Le basilic, le « lézard Jésus-Christ »
Le basilic, surnommé « lézard Jésus-Christ », ne passe pas sa vie sur l'eau : il utilise cette course aquatique pour échapper à ses prédateurs. En frappant violemment la surface avec ses pattes arrière, il crée de brèves cavités remplies d'air qui retardent son enfoncement. Les franges présentes sur ses longs orteils augmentent la surface d'appui et améliorent son efficacité. Il ne peut toutefois maintenir cette course que sur quelques mètres avant de devoir nager.
Les araignées exploitent la tension superficielle
Certaines araignées, notamment les araignées-loups, utilisent la tension superficielle de l'eau pour se déplacer. Leurs pattes sont recouvertes de poils microscopiques hydrophobes qui repoussent l'eau et empêchent leur corps de percer la surface.

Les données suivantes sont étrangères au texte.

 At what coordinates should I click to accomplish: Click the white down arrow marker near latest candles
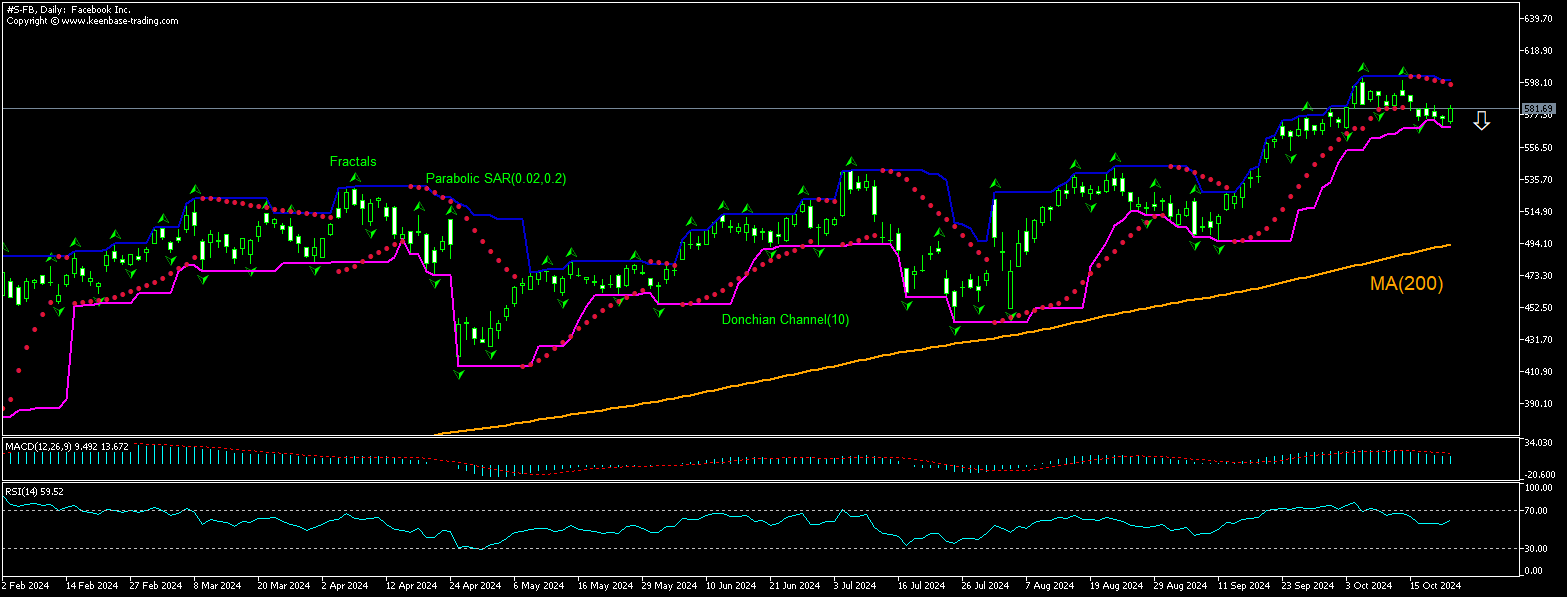pos(1480,120)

Si elles traversent malgré tout la surface, elles peuvent encore se déplacer juste sous l'eau grâce à une fine couche d'air retenue autour de leur corps, avant de regagner la rive.
Les gerridés, des insectes ultra-hydrofuges
Souvent appelés à tort « araignées d'eau », les gerridés sont en réalité des insectes. Leurs tarses portent des milliers de minuscules poils hydrofuges qui emprisonnent une fine couche d'air et les empêchent de traverser la surface de l'eau. Ils se nourrissent principalement d'insectes tombés à l'eau ou de leurs larves.
Escargots et jacanas : d'autres stratégies étonnantes
Certains escargots d'eau douce avancent sous la surface du film d'eau en sécrétant du mucus. Les ondulations produites par leur pied musculaire déforment cette interface et génèrent les forces nécessaires à leur propulsion, malgré l'absence de point d'appui solide. Le jacana noir, lui, possède d'immenses doigts qui répartissent son poids sur une très grande surface. Contrairement aux autres animaux présentés ici, il ne marche pas directement sur l'eau grâce à la tension superficielle : il se déplace surtout sur les feuilles flottantes de nénuphars et d'autres plantes aquatiques, d'où son surnom d'« oiseau des nénuphars ».
Ces adaptations illustrent la diversité des stratégies développées par la faune pour exploiter les surfaces aquatiques, comme le rapporte le magazine Le Monde des Animaux.